预处理训练后数据
========================================

最后更新时间：2025年02月09日。

在开始训练后任务之前，我们需要为策略训练准备数据。数据应以 parquet 格式存储。

我们提供了几个针对不同数据集（包括 GSM8K、MATH、HelloSwag、Full_hh_rlhf）的数据预处理脚本。要准备其他数据集，我们需要遵循以下步骤：数据预处理脚本可以分为两部分：

1.  第一部分是通用部分，它从 huggingface 的 ``datasets`` 包加载数据集。然后使用 ``make_map_fn`` 预处理数据集，并将其存储为 parquet 格式。

.. code:: python

   import re
   import os
   import datasets

   from verl.utils.hdfs_io import copy, makedirs
   import argparse

   # To extract the solution for each prompts in the dataset
   # def extract_solution(solution_str):
   # ...


   if __name__ == '__main__':
       parser = argparse.ArgumentParser()
       parser.add_argument('--local_dir', default='/opt/tiger/gsm8k')
       parser.add_argument('--hdfs_dir', default=None)

       args = parser.parse_args()

       num_few_shot = 5
       data_source = 'openai/gsm8k'

       dataset = datasets.load_dataset(data_source, 'main')

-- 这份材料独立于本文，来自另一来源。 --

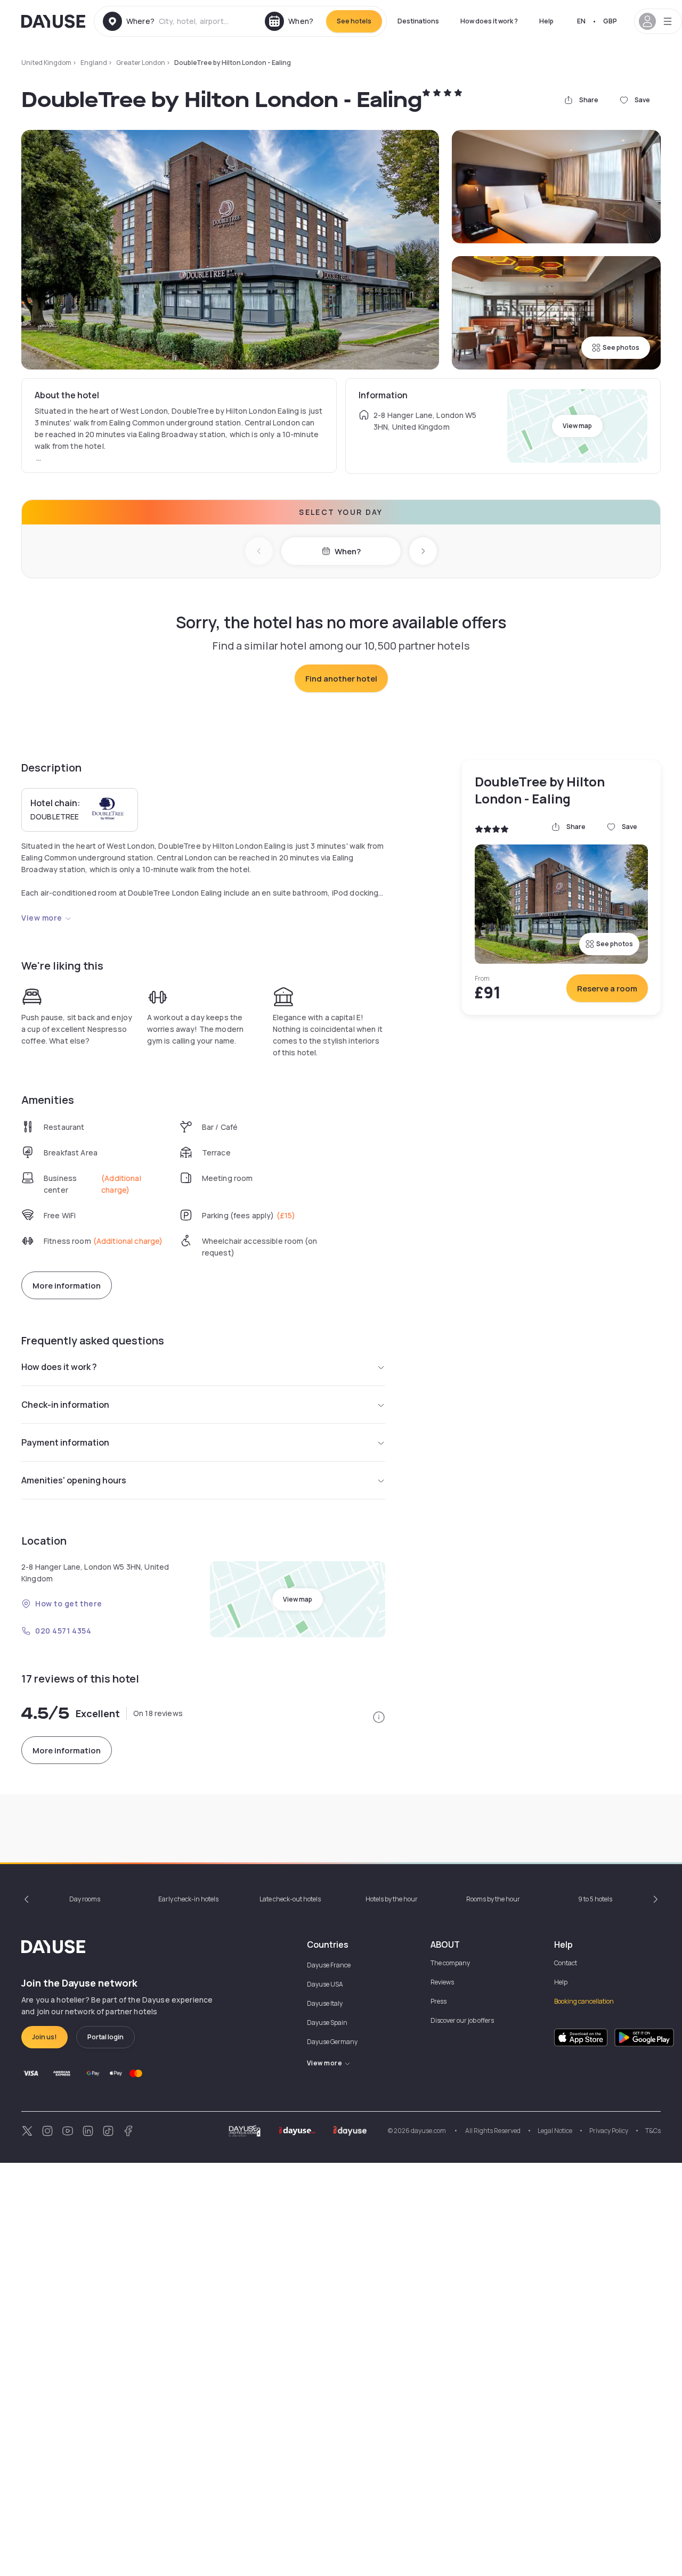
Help (546, 21)
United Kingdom (46, 62)
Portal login (105, 2036)
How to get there (68, 1603)
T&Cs (653, 2130)
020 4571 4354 (63, 1631)
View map (577, 425)
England (93, 62)
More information (67, 1285)
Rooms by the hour (493, 1899)
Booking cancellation (584, 2001)
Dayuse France (329, 1965)
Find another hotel (341, 678)
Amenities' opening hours (73, 1480)
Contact (565, 1962)
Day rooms (84, 1899)
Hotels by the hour (392, 1899)
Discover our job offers (462, 2020)
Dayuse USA (325, 1984)
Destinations (418, 21)
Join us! (44, 2036)
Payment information (65, 1442)
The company (450, 1962)
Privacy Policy (608, 2130)
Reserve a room (607, 988)
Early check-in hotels (188, 1899)
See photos (621, 347)
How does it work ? (489, 21)
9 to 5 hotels (595, 1899)
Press (438, 2001)
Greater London (140, 62)
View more (41, 918)
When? (348, 551)
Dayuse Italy (325, 2003)
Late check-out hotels (290, 1899)
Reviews (442, 1982)
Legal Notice (555, 2130)
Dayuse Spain (327, 2022)
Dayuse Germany (332, 2041)
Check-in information (65, 1404)
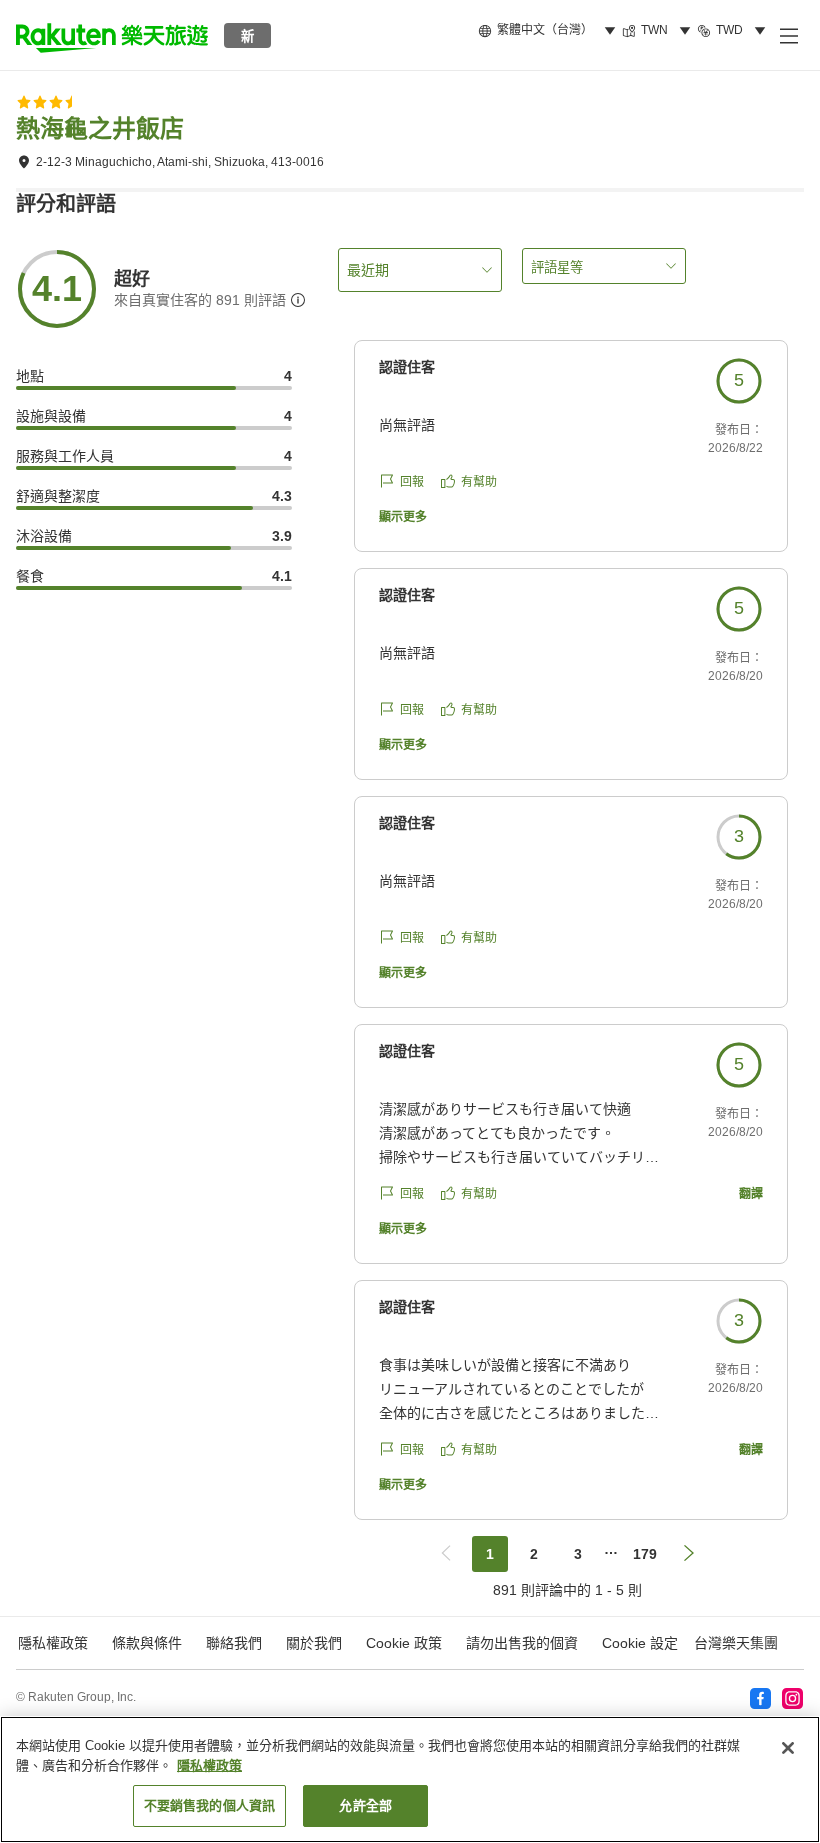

       train_dataset = dataset['train']
       test_dataset = dataset['test']

           # Construct a `def make_map_fn(split)` for the corresponding datasets.
       # ...

       train_dataset = train_dataset.map(function=make_map_fn('train'), with_indices=True)
       test_dataset = test_dataset.map(function=make_map_fn('test'), with_indices=True)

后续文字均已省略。